Il faut la mise en cause d’une collectivité publique pour interrompre la prescription quadriennale

Procédures

Dans le cadre d’un litige principal opposant l’entreprise titulaire à son sous-traitant, le Conseil d’État est venu préciser les conditions d’interruption du délai de réclamation.

La prescription quadriennale est la règle selon laquelle une créance sur une personne publique s’éteint au bout de quatre ans. La déchéance quadriennale trouve à s’appliquer dans le domaine des marchés publics.

Un litige contentieux de droit privé n’est pas opposable au pouvoir adjudicateur

En l’espèce, un sous-traitant demandait au juge administratif la condamnation d’une collectivité publique au titre de son droit à paiement direct d’un marché ayant pour objet des travaux.

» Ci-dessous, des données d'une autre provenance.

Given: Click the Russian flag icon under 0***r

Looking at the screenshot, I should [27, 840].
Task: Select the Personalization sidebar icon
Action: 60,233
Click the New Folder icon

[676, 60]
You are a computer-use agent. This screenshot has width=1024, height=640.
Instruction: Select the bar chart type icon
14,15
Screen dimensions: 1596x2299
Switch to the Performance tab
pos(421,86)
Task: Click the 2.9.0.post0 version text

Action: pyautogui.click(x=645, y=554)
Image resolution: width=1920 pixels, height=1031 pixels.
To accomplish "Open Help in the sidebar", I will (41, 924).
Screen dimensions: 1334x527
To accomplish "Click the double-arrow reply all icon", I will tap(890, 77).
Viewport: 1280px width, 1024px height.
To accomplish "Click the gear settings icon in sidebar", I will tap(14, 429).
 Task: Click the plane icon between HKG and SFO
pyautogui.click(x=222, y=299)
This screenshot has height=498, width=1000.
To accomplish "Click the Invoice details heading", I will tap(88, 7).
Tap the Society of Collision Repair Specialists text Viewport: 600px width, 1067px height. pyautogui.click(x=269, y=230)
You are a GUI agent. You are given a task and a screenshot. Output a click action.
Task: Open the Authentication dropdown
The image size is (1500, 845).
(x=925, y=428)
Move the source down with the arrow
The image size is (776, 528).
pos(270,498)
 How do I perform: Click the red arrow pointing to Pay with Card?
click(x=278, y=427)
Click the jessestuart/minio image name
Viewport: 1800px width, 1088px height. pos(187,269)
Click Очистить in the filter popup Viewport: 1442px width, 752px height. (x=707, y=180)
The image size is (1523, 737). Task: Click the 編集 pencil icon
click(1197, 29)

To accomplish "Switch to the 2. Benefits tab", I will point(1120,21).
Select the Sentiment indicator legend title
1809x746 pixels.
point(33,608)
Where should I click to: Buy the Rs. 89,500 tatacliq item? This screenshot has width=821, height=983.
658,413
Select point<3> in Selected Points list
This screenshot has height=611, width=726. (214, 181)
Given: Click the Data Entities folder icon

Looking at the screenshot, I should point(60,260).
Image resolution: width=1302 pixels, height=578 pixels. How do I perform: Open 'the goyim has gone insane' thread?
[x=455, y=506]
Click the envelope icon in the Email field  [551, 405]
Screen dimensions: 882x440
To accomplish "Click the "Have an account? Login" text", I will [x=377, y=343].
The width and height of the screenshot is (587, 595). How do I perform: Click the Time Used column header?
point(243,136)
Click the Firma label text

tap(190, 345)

L’entreprise ayant été placée en liquidation judiciaire, le sous-traitant s’était retourné contre le maître de l’ouvrage pour obtenir le paiement des sommes dues pour les prestations réalisées. Le juge rejette la demande non pas sur le fond mais sur la forme. L’action d’un sous-traitant contre le seul entrepreneur principal n’a pas d’effet interruptif à l’égard de la collectivité publique.

Seul un recours contre la collectivité publique interrompt le délai de prescription

Les dispositions de l’article 2 de la loi du 31 décembre 1968 subordonnent l’interruption du délai de la prescription quadriennale en cas de recours juridictionnel à la mise en cause d’une collectivité publique. Le recours intenté devant les juridictions commerciales par un sous-traitant contre le seul entrepreneur principal n’a pas interrompu le délai de prescription à l’égard de la collectivité publique. Plus de quatre ans s’étant écoulé entre la date de signature de l’acte spécial de sous-traitance et le recours devant les juridictions administratives, le Conseil d’État rejette la demande en droit à paiement direct de la société sous-traitante.